“Okay.”
Arlee walked to the window and picked up a pot of purple-flowering African violets. “I’m going to sacrifice these—” Lightning cut jaggedly across the sky.
“Use the pink one.”
Arlee froze, arms extended, holding the pot plant.
Delphi felt a bit silly, but not enough to fall silent. “The pink violet is showing some disease. I think it’ll die anyway.”
Silently, Arlee swapped the plants, then put the small pot of pink African violets on Delphi’s desk.
Delphi swiveled around in her chair, still gripping the hilt of the sword.
“Are you ready?” Arlee touched one finger to a leaf of the plant.
Delphi gulped. Arlee obviously hated killing even the diseased plant. She was doing this so that Delphi could learn the feel of death magic. So Delphi had better learn! “Ready.”
“Darkness at midday,” Arlee began a small death magic spell, pushing her entropic power into it.
Abruptly, light glowed from under Delphi’s hands.

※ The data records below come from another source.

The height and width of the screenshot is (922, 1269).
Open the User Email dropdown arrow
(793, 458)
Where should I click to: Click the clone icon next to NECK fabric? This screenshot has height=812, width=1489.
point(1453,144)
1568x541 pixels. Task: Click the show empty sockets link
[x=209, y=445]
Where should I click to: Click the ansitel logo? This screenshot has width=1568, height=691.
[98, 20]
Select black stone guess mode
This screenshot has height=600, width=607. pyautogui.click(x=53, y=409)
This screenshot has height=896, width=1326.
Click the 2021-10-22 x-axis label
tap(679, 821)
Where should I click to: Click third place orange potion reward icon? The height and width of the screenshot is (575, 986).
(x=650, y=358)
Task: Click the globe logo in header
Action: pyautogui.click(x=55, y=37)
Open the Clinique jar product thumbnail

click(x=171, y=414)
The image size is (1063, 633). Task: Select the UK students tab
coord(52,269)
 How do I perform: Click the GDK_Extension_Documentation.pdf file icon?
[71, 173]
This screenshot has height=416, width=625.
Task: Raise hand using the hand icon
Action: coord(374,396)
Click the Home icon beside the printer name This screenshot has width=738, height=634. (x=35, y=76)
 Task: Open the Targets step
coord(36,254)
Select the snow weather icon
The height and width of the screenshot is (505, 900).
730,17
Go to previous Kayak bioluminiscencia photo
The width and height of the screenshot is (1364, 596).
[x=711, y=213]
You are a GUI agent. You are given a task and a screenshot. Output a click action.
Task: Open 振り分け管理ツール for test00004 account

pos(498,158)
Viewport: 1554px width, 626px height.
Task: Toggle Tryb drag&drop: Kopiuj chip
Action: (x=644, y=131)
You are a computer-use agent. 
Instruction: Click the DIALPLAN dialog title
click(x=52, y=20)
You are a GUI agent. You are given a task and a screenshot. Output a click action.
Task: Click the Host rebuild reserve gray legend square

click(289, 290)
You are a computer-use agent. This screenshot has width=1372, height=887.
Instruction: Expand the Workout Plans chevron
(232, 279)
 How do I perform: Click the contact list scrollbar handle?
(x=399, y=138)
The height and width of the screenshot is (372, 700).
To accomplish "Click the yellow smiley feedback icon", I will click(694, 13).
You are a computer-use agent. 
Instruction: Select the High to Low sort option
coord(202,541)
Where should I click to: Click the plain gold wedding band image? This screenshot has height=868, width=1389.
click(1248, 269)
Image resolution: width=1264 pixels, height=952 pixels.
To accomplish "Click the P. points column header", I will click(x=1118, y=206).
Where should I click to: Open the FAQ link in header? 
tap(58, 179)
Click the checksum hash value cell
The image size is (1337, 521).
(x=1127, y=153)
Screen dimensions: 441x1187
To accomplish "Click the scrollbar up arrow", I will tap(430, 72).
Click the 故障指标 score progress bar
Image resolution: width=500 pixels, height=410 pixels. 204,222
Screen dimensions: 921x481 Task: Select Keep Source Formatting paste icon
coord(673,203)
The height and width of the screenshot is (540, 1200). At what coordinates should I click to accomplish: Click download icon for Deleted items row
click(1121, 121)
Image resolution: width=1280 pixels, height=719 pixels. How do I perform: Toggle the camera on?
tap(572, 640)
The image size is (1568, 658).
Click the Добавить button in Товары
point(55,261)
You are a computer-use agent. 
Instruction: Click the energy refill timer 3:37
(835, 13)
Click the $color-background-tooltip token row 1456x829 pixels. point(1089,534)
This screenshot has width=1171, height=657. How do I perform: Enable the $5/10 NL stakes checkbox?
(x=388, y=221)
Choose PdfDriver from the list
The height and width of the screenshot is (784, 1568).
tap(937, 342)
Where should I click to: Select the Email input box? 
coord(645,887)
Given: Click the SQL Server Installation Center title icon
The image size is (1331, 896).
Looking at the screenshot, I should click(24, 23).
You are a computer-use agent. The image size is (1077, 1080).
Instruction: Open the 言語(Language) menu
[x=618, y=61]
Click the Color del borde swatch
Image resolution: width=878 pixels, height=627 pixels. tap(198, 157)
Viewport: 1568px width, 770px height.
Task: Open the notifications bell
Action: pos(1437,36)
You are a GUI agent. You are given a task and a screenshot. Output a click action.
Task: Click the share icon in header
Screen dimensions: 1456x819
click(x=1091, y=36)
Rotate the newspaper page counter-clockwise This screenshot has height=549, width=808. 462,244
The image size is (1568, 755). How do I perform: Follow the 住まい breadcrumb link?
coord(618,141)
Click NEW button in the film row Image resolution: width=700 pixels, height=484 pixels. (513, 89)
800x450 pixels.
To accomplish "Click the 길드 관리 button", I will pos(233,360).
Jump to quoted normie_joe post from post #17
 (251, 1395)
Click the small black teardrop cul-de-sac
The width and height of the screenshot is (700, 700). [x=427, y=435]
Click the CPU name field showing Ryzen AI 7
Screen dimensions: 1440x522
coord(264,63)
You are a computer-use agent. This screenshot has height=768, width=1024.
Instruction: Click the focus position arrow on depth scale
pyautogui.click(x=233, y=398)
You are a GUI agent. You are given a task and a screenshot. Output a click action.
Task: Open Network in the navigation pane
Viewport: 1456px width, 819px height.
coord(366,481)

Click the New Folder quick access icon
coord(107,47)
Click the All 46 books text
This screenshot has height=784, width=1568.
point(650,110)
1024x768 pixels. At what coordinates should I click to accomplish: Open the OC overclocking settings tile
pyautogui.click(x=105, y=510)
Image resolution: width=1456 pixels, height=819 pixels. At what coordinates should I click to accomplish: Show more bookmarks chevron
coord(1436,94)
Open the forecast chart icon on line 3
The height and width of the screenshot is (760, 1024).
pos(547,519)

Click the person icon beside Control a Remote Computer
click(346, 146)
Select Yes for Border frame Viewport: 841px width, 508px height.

Arlee broke off the death magic spell. The glow vanished.
“That wasn’t me!” Delphi said. “It was the sword.”
They stared at one another.
“Darkness at midday,” Arlee whispered.
The sword glowed faintly, then faded.
With a thought, Delphi switched on the overhead light. The electric lighting vanquished the storm’s gloominess. She turned the sword over in her hands. “Shawn Jackson brought this in, claiming it was Excalibur.”
“It lights up in the presence of death magic,” Arlee said.
“Or in the presence of evil?” Delphi suggested.
“Could be.” Arlee set the still-living African violet back on the bookcase by the window.
“Excalibur. What if I’m truly holding King Arthur’s legendary sword?” Delphi ran her fingers along the flat of the blade. “It was first mentioned in the Dark Ages. Light when light wasn’t to be obtained by the flick of a switch would have been stunning. Awe-inducing.”
“It would have signaled a hero.” Arlee nudged the visitor’s chair away from the door. “Let me get something evil and we’ll test this.”
“What evil thing do you—?”
But Arlee was gone.
Delphi studied the sword. “Excalibur?” A sword for a king. And what sort of sword did a king need? One to kill evil—or one to summon everyone to fight the evil?
Arlee returned with a lump of gold. “It used to be an enchanted ring. I destroyed it, but evil should still cling to it. I can feel it as an oily sheen.”
Apparently, the sword could, too, because it glowed.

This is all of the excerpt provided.